Bajo aquella tenue y rojiza luz, el draccus no era más que una sombra. Pero aun así, vi cómo la bestia se distraía, ahora que las llamas habían desaparecido. Movía la gigantesca cabeza hacia delante y hacia atrás. Maldije por lo bajo. No estaba lo bastante cerca…
Entonces el draccus olfateó lo bastante fuerte para que yo lo oyera desde donde estaba, unos treinta metros por encima de él. Olió el dulce humo que desprendía la resina y giró la cabeza. Resopló, gruñó y dio otro paso hacia el humeante saco de hule. No tuvo tanto cuidado como la primera vez, y prácticamente se abalanzó sobre el saco y se lo metió en la gigantesca boca.
Respiré hondo y sacudí la cabeza, tratando de despejarme. Había realizado dos obras importantes de simpatía una detrás de otra, y estaba como atontado.
Pero como suele decirse, a la tercera va la vencida. Dividí mi mente en dos partes, y entonces, no sin cierta dificultad, en una tercera parte. Aquello solo podía funcionar con un vínculo triple.

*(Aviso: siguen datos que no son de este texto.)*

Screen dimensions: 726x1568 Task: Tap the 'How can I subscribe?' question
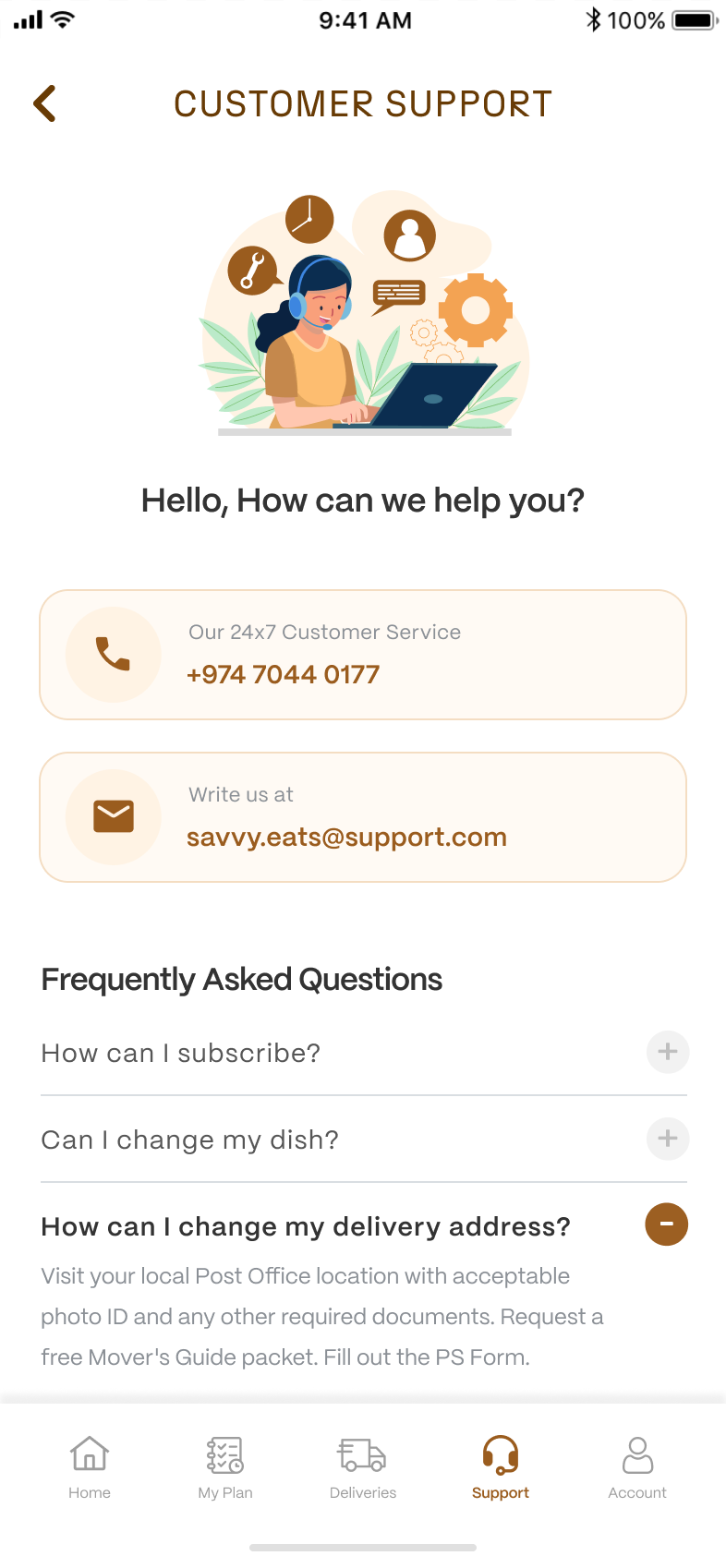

Mientras el draccus movía las mandíbulas y trataba de tragarse la pegajosa masa de resina, busqué la pesada escama negra en mi macuto y saqué la piedra imán de un bolsillo de mi capa. Pronuncié los vínculos con claridad y fijé mi Alar. Sujeté la escama y la piedra ante mi cara hasta que noté que se atraían.
Me concentré.
Solté la piedra imán, que salió despedida hacia la escama de hierro. Noté un brusco temblor bajo las plantas de los pies, y la gran rueda de hierro se desprendió de la fachada de la iglesia.
Cayó una tonelada de hierro forjado. Si hubiera habido alguien mirando, se habría fijado en que la rueda cayó a mayor velocidad de la que podía explicarse por la fuerza de la gravedad. Se habría fijado en que cayó torcida, casi como si la empujaran hacia el draccus. Casi como si el propio Tehlu la desviara hacia la bestia con una mano vengativa.
Pero allí no había nadie que pudiera ver cómo sucedió todo. Y no había ningún Dios que guiara la rueda. Solo estaba yo.